**QUESTÕES DO MATERIAL:**
1) Extraia do texto sobre a língua de sinais, sem alterações, a passagem que começa nas palavras "A linguagem é" e vai até as palavras "e os movimentos.", inclusive.
2) Por favor, dê continuidade ao texto sobre a língua de sinais a partir do ponto em que ele termina.

**TRECHO DO TEXTO:**
────────────────────────────────────────

O surdo percebe o mundo diferente do ouvinte, começando pela aquisição da
linguagem. A criança ouvinte escuta e tenta reproduzir os sons, a criança surda faz uso da
experiência visual. É extremamente importante que a criança surda tenha acesso aos sinais
convencionados ou icônicos para a interpretação do mundo e para entrar no universo
simbólico.
6. CONCLUSÃO
Conhecida como instrumento que nos permite pensar e dar sentido à realidade, a
linguagem é um sistema de signos. Embora primariamente a linguagem nos remeta ao verbal,
o objeto abordado nesta pesquisa é a língua de sinais, que é uma linguagem não verbal, se
enquadrando em um sistema visual motor. Assim como a linguagem verbal, a língua de sinais
possui um repertório, ou seja, um conjunto de signos que a compõe.
A linguagem é simbólica e se adequa à cultura em que está inserida, a língua de sinais,
por exemplo, é um artefato cultural dos surdos, uma vez que expressa a realidade vivida por
eles, desde a história de aceitação de uma língua que não fosse verbal, às narrativas do dia-adia. A expressão utilizada para que seja possível a difundir a cultura surda são os gestos,
expressões faciais e corporais e os movimentos.
Na LIBRAS, esses sinais são convencionados, de forma que se o movimento for
alterado, seu significado também é alterado. Como exemplo, temos o sinal de esperar e parar,
ambos possuem a mesma configuração de mão em letra “s” e estão no mesmo ponto de
articulação, o pulso. A diferença entre eles é que o sinal de esperar bate três vezes no pulso, e
parar, apenas uma. Segue abaixo:
28
Figura 1: Sinal Esperar
O movimento não interfere somente no significado dos sinais, mas interfere,
principalmente, na relação com o tempo. Segundo a proxêmica, o movimento é a forma que o
indivíduo se comporta em um determinado espaço. A relação entre o tempo e o movimento
está na postura corporal, e acontece em três momentos: no presente, a postura é reta e os
movimentos são feitos apenas com cabeça e membros; no passado, o corpo se projeta para
trás; e no futuro, o corpo é projetado para frente para indicar que algo ainda acontecerá.
Além dos movimentos, a língua de sinais possui outros parâmetros importantes como
as expressões faciais e corporais e as configurações de mãos. Esses parâmetros expressam as
subjetividades do indivíduo. Essa linguagem silenciosa é estudada pela cinésica, na língua de
sinais, a combinação de todos os parâmetros resultam em uma informação completa,
mostrando que apenas o gestual é capaz de produzir sentido e consegue substituir uma
linguagem verbal.

────────────────────────────────────────

**DADOS EM ESTUDO:**
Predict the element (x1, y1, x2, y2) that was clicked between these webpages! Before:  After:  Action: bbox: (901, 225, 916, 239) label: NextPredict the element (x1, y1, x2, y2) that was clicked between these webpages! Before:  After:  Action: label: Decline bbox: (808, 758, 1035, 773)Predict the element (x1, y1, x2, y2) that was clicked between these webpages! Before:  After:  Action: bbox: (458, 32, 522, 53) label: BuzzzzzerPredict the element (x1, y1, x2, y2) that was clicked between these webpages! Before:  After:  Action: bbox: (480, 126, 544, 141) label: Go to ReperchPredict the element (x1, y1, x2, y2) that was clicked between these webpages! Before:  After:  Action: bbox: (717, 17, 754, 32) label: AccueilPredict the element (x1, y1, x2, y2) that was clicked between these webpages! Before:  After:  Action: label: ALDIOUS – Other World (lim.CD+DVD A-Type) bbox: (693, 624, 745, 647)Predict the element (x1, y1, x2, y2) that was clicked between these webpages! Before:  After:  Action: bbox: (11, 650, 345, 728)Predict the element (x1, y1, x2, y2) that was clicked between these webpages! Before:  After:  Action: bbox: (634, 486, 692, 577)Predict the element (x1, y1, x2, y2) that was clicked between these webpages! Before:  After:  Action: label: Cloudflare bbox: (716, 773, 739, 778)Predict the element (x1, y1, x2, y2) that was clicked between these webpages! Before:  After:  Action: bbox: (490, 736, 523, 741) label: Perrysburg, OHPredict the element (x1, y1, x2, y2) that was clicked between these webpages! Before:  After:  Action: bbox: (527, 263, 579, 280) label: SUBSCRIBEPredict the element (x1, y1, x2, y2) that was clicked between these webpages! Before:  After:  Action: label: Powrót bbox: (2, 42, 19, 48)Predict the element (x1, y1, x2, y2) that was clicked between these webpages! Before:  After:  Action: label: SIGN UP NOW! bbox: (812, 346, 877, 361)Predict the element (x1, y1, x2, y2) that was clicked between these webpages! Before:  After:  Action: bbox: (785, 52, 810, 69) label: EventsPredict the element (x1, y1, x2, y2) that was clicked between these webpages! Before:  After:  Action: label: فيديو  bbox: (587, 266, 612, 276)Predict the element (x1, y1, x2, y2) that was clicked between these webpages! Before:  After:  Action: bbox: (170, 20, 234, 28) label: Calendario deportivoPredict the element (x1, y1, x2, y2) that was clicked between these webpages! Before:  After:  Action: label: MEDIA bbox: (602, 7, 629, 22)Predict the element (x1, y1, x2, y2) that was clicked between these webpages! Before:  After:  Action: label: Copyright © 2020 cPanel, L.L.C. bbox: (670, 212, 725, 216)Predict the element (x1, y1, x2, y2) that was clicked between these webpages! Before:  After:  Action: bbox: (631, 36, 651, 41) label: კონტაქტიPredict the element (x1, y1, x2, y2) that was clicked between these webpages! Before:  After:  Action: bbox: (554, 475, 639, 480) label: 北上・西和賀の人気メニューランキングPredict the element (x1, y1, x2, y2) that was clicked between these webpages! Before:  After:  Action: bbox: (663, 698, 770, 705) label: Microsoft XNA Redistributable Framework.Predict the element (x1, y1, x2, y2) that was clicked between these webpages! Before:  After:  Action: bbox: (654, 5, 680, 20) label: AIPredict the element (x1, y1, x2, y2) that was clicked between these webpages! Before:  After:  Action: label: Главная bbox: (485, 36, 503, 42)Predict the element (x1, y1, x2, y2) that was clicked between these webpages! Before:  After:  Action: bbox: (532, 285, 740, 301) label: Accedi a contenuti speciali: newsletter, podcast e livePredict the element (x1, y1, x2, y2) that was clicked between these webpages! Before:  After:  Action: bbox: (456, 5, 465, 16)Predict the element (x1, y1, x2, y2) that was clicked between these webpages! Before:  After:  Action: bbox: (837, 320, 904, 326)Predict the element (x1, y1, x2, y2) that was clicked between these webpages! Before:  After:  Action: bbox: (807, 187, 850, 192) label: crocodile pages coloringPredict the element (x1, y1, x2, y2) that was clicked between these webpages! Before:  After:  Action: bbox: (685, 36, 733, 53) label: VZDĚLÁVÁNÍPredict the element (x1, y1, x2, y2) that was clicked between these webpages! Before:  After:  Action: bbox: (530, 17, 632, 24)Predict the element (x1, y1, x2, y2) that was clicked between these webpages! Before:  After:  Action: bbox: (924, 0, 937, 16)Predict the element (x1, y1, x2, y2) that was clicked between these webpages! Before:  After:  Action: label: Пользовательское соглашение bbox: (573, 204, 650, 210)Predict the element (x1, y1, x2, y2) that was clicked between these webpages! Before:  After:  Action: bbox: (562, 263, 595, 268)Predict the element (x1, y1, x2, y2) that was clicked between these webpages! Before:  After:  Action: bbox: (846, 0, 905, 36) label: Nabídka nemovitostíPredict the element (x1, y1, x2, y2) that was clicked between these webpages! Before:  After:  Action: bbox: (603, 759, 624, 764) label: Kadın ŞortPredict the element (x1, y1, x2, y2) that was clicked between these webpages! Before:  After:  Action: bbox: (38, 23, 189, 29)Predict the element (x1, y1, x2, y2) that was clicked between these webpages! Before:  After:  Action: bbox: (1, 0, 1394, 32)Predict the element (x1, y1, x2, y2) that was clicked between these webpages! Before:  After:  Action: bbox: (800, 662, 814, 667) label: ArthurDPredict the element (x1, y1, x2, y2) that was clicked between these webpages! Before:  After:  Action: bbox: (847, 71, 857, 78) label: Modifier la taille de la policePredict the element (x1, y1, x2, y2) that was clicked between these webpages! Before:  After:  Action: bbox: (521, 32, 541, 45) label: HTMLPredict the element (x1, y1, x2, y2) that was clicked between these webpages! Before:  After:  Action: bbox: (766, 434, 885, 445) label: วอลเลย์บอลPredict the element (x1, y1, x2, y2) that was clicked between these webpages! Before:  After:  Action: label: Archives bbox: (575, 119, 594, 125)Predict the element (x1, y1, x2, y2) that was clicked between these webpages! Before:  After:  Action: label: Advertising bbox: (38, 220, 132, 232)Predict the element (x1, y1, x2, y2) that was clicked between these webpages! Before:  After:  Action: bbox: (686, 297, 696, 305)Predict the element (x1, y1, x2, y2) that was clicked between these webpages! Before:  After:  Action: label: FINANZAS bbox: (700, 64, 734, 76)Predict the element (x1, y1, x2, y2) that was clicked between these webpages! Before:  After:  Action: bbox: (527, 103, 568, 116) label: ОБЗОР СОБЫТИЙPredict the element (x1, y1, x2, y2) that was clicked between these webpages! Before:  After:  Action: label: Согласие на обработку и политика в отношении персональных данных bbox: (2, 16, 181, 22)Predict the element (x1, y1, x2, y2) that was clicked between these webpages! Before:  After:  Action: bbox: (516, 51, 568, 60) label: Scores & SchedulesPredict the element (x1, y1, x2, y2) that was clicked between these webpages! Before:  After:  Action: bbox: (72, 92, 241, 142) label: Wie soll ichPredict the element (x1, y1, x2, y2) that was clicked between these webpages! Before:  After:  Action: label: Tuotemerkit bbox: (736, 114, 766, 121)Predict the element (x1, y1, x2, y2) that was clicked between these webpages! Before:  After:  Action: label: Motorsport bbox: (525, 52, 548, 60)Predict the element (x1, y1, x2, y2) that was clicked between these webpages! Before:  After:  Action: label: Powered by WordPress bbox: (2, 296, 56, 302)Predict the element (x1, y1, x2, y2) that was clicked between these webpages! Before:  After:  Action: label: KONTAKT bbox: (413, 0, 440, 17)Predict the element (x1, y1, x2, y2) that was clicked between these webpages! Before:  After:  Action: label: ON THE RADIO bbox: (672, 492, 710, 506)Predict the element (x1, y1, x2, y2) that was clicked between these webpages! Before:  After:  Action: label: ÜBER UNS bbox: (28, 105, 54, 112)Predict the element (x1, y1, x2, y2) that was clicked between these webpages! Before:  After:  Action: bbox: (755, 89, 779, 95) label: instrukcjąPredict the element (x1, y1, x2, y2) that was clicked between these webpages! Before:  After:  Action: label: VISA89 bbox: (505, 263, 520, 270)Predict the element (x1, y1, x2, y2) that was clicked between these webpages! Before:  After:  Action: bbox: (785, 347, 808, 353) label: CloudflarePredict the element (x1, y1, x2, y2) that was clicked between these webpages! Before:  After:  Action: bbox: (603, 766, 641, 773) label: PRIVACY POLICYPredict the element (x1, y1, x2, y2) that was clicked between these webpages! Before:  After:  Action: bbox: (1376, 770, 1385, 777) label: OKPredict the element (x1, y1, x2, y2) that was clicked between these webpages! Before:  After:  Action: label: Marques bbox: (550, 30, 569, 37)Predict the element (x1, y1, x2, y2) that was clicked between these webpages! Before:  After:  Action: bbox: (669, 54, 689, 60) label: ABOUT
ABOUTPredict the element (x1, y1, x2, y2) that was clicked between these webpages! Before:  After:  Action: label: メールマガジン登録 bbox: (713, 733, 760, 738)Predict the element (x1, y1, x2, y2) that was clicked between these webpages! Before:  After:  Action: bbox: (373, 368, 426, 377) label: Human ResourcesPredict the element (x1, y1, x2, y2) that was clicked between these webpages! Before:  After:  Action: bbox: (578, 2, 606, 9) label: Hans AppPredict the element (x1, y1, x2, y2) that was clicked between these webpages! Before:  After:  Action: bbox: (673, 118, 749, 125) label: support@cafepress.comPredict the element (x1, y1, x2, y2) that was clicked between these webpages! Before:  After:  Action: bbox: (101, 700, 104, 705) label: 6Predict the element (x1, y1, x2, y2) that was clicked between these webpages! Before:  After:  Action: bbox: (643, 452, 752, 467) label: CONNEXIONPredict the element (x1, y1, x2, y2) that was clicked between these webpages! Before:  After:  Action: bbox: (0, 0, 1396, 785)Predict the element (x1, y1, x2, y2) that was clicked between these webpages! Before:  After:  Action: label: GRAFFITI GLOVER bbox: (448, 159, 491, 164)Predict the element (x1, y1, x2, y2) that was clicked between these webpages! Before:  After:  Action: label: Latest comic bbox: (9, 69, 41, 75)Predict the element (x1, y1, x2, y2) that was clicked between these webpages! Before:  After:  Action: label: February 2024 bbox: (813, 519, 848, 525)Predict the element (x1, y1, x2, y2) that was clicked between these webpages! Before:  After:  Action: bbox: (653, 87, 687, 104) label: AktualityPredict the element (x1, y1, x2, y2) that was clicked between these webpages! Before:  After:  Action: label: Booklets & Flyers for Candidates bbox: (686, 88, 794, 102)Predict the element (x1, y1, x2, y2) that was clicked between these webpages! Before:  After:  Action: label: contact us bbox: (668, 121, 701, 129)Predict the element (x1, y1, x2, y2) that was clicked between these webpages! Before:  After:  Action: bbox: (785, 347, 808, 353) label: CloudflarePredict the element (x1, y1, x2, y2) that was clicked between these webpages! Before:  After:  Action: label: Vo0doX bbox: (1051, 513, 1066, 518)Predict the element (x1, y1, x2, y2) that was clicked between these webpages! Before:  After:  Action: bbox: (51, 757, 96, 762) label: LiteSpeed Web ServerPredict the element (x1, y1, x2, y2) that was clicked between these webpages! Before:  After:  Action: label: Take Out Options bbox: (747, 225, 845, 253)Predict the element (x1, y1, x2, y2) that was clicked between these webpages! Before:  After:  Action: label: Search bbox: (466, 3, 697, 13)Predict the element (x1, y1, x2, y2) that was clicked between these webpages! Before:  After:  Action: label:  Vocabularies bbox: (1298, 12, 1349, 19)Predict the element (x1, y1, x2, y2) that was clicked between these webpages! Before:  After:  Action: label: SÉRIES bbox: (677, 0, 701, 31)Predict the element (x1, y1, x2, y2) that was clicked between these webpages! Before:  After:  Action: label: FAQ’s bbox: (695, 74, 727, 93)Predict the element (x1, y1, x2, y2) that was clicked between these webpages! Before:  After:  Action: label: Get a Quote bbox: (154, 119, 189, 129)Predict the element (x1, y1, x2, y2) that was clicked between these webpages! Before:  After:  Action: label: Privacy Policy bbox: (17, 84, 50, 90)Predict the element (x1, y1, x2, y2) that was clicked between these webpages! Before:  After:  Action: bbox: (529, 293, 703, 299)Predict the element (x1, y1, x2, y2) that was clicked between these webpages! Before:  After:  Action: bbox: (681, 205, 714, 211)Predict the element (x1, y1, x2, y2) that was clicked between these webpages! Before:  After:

────────────────────────────────────────

**RESPOSTAS DAS ATIVIDADES:**
1)
A linguagem é simbólica e se adequa à cultura em que está inserida, a língua de sinais,
por exemplo, é um artefato cultural dos surdos, uma vez que expressa a realidade vivida por
eles, desde a história de aceitação de uma língua que não fosse verbal, às narrativas do dia-adia. A expressão utilizada para que seja possível a difundir a cultura surda são os gestos,
expressões faciais e corporais e os movimentos.

2)
Embora a língua de sinais seja uma língua totalmente independente, é necessário que
contexto da informação seja levado em consideração para uma comunicação eficaz. Existem
sinais que são chamados sinais polissêmicos, esses sinais dependem da composição do
pensamento, da totalidade, dos demais parâmetros. Como exemplo, existe o sinal de “sábado”
e de “laranja”, ambas estão com a configuração de mão em “c”, próximas a boca, abrindo e
fechando. Nesse exemplo, não há alteração do movimento como no anterior, necessitando de
outros sinais para explicá-lo, resultando em um processo de semiose.
Figura 2: Sinal Sábado
29
A percepção da realidade dos surdos é captada, principalmente, pela visão. Essa
experiência visual faz com que alguns sinais utilizados pela comunidade surda sejam
entendíveis pelos ouvintes, pois são sinais convencionados, que remetem à qualidade física do
referente. Segue exemplo do sinal de “casa”:
Figura 3: Sinal de casa
A partir da metodologia empregada de aplicação dos conceitos teóricos da semiótica
na língua brasileira de sinais, o resultado cumpre as expectativas da pesquisa. A língua de
sinais possui um código completo no processo comunicação. O sujeito surdo, por sua vez,
expressa a subjetividade do imaginário da comunidade por meio do corpo, da linguagem não
verbal. Sintoma, em sentido restrito, é o indício de algo que o mantém em ação, e faz parte da
condição humana do ser. A expressão do corpo se torna sintoma de cultura dos surdos, onde
as subjetividades da comunidade estão envoltas.